A entidade entende que o poder público tem o dever de assegurar vaga a todas as crianças e jovens, mas pondera que a Constituição Federal de 1988 diferencia as creches das pré-escolas. "Esta última, sim, tem caráter obrigatório e a meta do país, de acordo com o Plano Nacional de Educação (PNE), é atender a 100% das crianças de 4 e 5 anos nesse segmento da educação básica. Em 2019, segundo dados do Inep, a taxa de atendimento foi de 92,9%. Já a creche não tem como meta universalizar o atendimento educacional na faixa etária de 0 a 3 anos, mas assegurar, até 2024, no mínimo, a cobertura a 50% dessas crianças. Em 2019, o Brasil atendeu 35,6% das crianças nessa faixa etária."

 De acordo com o Instituto Brasileiro de Geografia e Estatística (IBGE), o país possui aproximadamente 11,8 milhões de crianças de 0 a 3 anos. O Censo Escolar de 2021 apontou que 3,4 milhões de crianças são atendidas pelas creches no país. Os Municípios são responsáveis por aproximadamente 70% das matrículas totais nas creches, enquanto os outros 30% são atendidos pela iniciativa privada, uma vez que as esferas federal, estadual e o Distrito Federal possuem uma quantidade pouco expressiva de matrículas.

As prefeituras possuem um custo por aluno aproximado de R$ 1.200 por mês. O custo médio de manutenção das crianças na creche, atualmente, chega a cerca de R$ 50 bilhões ao ano, dos quais R$ 35 bilhões estão sob responsabilidade dos municípios.

A CNM calcula que, para matricular 50% das crianças nas creches, seria necessária a abertura de 2,6 milhões de novas vagas, totalizando um custo anual de R$ 37,4 bilhões. E observa que o atendimento de 100% das crianças nessa faixa etária requereria a criação de 8,4 milhões de vagas, o que corresponde a 71% da estimativa de população da faixa etária para 2021 e os R$ 120,5 bilhões, que ainda não consideram todas as despesas para a construção das creches e sua manutenção.

"A CNM destaca o desrespeito ao princípio da unidade da constituição, que busca evitar contradições e antinomias na interpretação constitucional.
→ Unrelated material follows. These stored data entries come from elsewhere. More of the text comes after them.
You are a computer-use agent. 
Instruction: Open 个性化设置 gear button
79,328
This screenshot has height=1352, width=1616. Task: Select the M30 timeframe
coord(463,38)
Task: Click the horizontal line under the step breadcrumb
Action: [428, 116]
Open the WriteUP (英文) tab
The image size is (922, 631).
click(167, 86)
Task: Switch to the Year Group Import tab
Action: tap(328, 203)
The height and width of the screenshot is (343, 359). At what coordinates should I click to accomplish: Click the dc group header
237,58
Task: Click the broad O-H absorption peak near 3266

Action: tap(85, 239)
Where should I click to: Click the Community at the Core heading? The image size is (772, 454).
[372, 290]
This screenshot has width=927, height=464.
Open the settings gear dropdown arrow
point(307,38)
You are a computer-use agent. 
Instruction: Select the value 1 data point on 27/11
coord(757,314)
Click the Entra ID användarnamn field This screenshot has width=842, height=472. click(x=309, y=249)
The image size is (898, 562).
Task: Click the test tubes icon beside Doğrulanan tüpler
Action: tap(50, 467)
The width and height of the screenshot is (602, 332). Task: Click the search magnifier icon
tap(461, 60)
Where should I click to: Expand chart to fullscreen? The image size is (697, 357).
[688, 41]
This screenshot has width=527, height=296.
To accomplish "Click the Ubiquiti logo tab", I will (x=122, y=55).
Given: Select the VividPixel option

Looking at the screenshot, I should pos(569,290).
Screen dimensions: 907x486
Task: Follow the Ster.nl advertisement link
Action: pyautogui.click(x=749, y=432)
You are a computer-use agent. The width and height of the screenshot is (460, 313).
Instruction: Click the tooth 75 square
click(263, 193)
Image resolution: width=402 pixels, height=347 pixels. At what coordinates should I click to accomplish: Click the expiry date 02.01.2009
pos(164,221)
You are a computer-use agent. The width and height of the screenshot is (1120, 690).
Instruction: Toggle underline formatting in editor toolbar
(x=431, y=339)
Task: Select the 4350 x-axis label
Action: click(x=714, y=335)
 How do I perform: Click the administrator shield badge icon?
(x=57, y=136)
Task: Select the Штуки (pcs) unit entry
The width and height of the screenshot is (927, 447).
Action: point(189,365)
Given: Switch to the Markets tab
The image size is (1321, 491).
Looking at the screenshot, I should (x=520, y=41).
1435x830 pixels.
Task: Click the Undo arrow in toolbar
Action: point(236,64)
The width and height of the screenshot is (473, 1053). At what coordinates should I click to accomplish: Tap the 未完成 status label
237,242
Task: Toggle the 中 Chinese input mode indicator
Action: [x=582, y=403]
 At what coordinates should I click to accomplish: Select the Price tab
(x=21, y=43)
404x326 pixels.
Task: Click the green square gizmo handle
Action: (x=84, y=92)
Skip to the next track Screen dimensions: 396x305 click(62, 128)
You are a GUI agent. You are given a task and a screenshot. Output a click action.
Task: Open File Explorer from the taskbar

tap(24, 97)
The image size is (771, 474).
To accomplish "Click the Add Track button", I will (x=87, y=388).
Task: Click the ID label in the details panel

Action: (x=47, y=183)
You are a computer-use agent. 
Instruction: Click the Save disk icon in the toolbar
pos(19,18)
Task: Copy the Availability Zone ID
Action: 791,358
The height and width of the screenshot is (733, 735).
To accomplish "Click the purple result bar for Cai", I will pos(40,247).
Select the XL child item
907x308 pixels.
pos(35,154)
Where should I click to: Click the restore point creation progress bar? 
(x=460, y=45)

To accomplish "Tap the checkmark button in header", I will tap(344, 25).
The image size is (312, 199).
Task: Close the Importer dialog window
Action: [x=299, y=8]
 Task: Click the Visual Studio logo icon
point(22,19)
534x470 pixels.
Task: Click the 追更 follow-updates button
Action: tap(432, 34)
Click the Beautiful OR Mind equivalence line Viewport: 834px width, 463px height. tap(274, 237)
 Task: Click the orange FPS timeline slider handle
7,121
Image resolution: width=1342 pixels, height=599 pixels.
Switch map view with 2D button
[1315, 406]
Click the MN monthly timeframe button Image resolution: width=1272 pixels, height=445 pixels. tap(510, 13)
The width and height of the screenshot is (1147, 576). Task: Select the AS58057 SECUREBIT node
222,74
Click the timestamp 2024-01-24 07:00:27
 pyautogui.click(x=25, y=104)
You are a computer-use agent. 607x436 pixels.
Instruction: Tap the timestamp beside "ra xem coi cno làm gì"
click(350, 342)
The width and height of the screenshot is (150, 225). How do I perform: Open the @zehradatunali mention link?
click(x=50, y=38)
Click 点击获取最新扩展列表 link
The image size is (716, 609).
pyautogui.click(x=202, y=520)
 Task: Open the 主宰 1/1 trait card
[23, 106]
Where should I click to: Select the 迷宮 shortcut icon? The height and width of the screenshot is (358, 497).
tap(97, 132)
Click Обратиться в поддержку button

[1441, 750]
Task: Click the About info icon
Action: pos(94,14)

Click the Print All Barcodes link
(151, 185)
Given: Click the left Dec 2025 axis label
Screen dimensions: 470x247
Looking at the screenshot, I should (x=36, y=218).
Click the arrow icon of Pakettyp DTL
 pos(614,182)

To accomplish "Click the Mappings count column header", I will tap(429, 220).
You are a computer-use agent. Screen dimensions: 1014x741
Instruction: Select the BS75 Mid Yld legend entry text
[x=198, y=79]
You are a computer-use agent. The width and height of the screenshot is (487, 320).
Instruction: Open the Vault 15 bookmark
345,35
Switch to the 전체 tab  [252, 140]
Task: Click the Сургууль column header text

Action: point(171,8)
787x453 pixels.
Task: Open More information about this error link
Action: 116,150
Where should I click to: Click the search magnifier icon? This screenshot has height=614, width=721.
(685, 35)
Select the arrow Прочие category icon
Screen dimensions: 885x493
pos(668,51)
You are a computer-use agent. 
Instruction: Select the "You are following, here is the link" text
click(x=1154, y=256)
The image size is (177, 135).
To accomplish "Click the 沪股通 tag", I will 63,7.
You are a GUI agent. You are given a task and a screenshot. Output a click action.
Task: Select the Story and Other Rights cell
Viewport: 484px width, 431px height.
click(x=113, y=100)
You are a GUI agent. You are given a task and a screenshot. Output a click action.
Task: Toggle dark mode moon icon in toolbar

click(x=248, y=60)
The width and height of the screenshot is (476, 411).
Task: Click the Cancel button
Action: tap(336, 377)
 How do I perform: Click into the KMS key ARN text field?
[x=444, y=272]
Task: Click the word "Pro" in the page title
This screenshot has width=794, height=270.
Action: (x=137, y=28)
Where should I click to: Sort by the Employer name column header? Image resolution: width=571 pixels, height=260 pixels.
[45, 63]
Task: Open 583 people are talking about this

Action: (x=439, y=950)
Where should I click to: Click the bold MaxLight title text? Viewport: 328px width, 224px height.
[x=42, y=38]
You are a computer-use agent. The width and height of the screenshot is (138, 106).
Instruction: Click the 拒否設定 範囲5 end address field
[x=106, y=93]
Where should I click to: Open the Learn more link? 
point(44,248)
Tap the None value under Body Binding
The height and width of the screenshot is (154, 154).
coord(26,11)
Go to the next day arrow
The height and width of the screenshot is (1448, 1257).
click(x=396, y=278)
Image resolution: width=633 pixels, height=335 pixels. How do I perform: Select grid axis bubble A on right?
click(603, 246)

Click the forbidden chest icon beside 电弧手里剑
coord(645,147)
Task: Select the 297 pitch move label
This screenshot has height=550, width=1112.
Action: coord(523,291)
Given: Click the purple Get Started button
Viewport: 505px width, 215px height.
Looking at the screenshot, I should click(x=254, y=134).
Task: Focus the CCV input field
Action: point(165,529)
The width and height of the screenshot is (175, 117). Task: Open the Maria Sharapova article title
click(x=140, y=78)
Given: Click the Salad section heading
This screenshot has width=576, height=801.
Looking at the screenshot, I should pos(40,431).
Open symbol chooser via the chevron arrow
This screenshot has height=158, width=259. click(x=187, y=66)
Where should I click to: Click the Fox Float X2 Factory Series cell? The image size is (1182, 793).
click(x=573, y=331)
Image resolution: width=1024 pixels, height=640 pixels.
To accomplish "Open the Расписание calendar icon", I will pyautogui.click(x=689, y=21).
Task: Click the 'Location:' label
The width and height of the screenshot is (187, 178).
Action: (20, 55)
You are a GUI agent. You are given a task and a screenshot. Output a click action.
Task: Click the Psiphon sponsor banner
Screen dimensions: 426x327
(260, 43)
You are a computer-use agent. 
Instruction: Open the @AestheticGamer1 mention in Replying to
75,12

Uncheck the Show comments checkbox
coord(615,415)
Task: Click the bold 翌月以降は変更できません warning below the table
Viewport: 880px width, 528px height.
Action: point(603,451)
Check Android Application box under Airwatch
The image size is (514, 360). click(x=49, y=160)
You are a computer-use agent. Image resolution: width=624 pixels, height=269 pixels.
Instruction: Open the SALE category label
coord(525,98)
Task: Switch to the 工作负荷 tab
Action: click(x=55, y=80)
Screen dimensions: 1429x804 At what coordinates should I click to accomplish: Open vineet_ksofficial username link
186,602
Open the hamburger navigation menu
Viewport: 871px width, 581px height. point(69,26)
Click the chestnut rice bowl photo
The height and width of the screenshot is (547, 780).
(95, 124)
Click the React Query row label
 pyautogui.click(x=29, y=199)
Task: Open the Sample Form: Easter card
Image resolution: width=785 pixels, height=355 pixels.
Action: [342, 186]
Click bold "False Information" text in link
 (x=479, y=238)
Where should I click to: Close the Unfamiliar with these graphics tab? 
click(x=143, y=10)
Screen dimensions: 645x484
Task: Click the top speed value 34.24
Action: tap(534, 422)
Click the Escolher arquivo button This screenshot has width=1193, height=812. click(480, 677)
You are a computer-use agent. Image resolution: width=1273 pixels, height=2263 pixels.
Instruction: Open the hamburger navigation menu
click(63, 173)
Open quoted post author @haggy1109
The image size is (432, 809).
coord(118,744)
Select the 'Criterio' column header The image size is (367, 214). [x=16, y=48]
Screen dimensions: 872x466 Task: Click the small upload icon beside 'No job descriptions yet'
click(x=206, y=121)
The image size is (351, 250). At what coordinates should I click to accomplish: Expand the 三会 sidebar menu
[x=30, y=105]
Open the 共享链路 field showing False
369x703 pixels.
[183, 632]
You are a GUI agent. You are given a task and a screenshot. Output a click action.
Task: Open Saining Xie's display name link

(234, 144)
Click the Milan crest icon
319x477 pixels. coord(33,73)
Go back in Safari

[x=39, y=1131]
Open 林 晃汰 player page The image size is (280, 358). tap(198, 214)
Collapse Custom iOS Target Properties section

As normas constitucionais devem ser consideradas em um sistema unitário de regras e princípios e, dada essa premissa, é evidente que o texto da Constituição não confere direito subjetivo público à creche para crianças de 0 a 3 anos", frisa a nota da CNM.

A entidade aponta, ainda o artigo 208, inciso IV, da Constituição, que dispõe sobre o dever da oferta da creche e pré-escola, foi lido isoladamente. E observa que o artigo 208, inciso I, dispõe sobre a oferta da educação básica obrigatória dos 4 a 17 anos, correspondendo à idade adequada à pré-escola (4 e 5 anos), ensino fundamental (6 a 14 anos) e ensino médio (15 a 17 anos) e que, ao mesmo tempo, os parágrafos 1º e 2º do art. 208 da CF dispõem que o ensino obrigatório é direito público subjetivo e que a autoridade competente somente pode ser responsabilizada pelo não oferecimento, ou sua oferta irregular, do ensino obrigatório.

"Ao ler isoladamente determinado dispositivo constitucional, o STF não contribui para esclarecer a sociedade sobre as políticas públicas a serem implementadas pelas autoridades competentes, que devem, por exemplo, observar as metas definidas pelo PNE. Na formulação das políticas educacionais relativas à oferta da creche, é preciso considerar as necessidades das famílias e a disponibilidade de cada ente local, de forma a não causar problemas para a gestão da educação no país", finaliza o documento.